Let me begin by clearing up a few things about copywriters that I have to answer quite often:
But it wasn’t, and isn’t, always easy. Copywriting is transforming your voice into someone else’s, your identity into others’, and essentially trying to crawl into the brains of varying demographics and audiences to understand their needs, wants, and habits. To do this well, I’ve learned some powerful techniques to help me become a stronger, more insightful copywriter.
Reading is essential to being a good writer. You have to consume an abundance of books, articles, essays, poems, and even haikus to become the writer you want to be. Why? Because as good as you think you are, and I’m sure you’re great, there are many writers better than you. Better than me. Better than Stephen King and Hemingway.
Reading the work of those with a higher range of talent than ourselves helps us improve. We see different styles, voices, genres, literary devices, and can learn how to communicate better, connect with audiences more aggressively, and convey emotion more accurately. This helps whether you’re writing an essay about that time you glued your finger to your desk in fourth grade or whether you’re writing an email announcing a grand opening for a new store. Good is good, but actively reading can make you considerably better.
After spending all day wracking your brain to write creative, customized content for clients, the last thing you may want to do is go back to the computer and write some more. Do it. Write a poem. Write a memory. Write a short fiction story. Write part of a memoir. Anything. Writing creatively allows you to explore new ways to share stories, and at the end of the day, that’s what good copywriters do—they share brands’ stories to build awareness and loyalty.

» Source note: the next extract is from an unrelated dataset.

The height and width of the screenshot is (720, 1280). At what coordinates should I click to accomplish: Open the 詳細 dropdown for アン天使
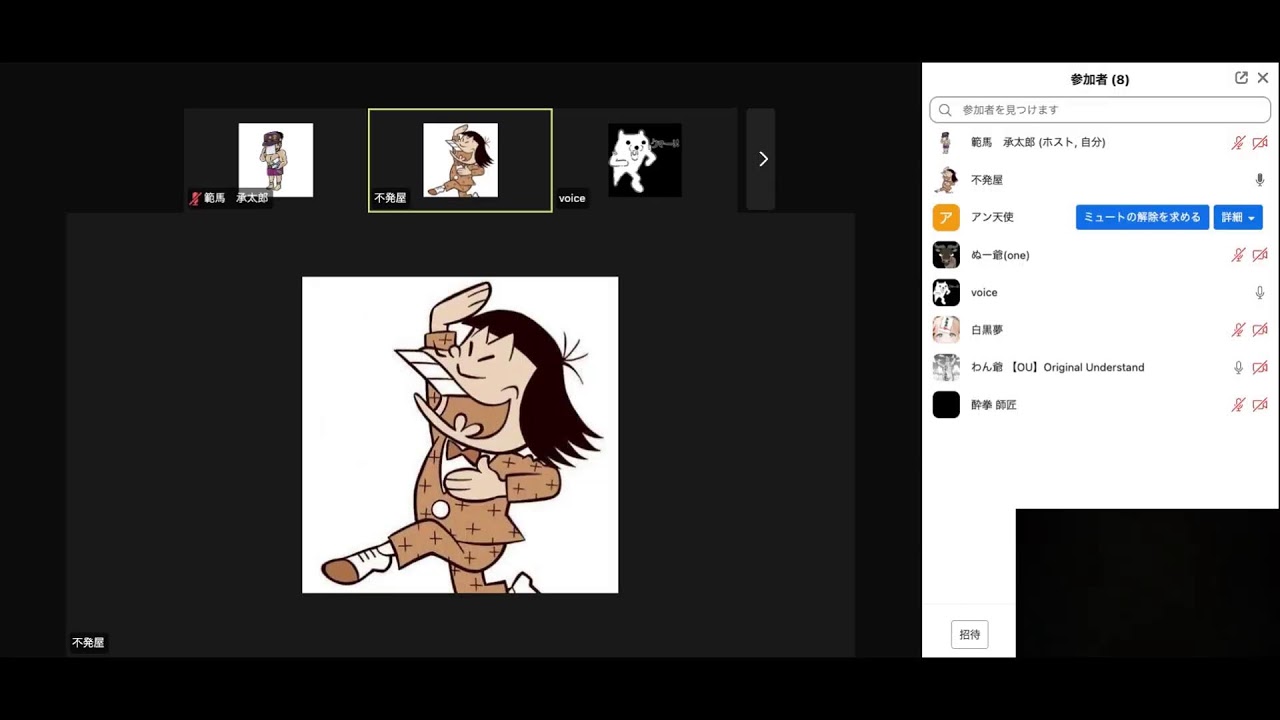coord(1238,217)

But who wants to be loyal to a brand with no story? Or a bad story? Or one that’s confusing? No one. So the more you can learn about how to decipher,construct,and effectively tell stories, the stronger your work will get and the happier your clients will be.
Are you going to make the next great film that will be discussed on fawned over for decades? I mean, maybe, but even if not, film still has value to influence and improve other types of creative work. Script, character development, plot, cinematography, music all work together to contribute to a film’s success. Watch how this is done. Pay attention to how the story is carried by the voices and tones of its characters. Find how music carries emotions throughout. Take note on how you feel when certain color schemes or phrases and dialogues are spoken. Get inspired. Then get to work.
The way a film makes you feel can be inspiration to make your audience feel similarly when reading your copy. No, you’re not aiming for an Oscar, you’re trying to help a client gain more customers by writing a compelling home page—but that isn’t less noble, worthy, or important. When you can get customers to feel something when reading your copy—trust, curiosity, admiration, need—you can transform them from potentials to life-long loyalists.
Before you take after me and think it’s too expensive, stop—the abundance of free online courses from poetry to creative writing to journalism to prose to marketing to content strategy (the list goes WAY on) are available to you any dang time you want. Feeling stumped? Take a class. Can’t get over writer’s block? Take a class. Not even sure you want to be a copywriter? Take a class. When you have nothing to lose, you can only gain the knowledge and boost you need to take the plunge into a new career as a writer or enhance the one you have.
Contrary to popular belief, writing. Is. Hard. It’s not something that just flows through you at every moment. It’s not something you can turn on and off at a moment’s notice, which can make deadlines, timelines, and work tough sometimes. So often we see writing portrayed as a talent that is almost magic, but the truth is even amazing writers have written and will write garbage. It happens. It’s how we then go on to write a masterpiece, whether it’s a novel, an essay, or an ad.
If I’ve learned anything in my time as a copywriter it’s that panicking when you can’t think of the perfect headline immediately doesn’t make the perfect headline come. What does? The points listed above, going on a short walk when you’re stuck, stretching, making a sandwich, and giving yourself some time to breathe and regroup.
Being a good copywriter is a never ending process of learning, trying new things, and failing. Get used to failing, because it happens. It doesn’t make you a failure, it just makes you better.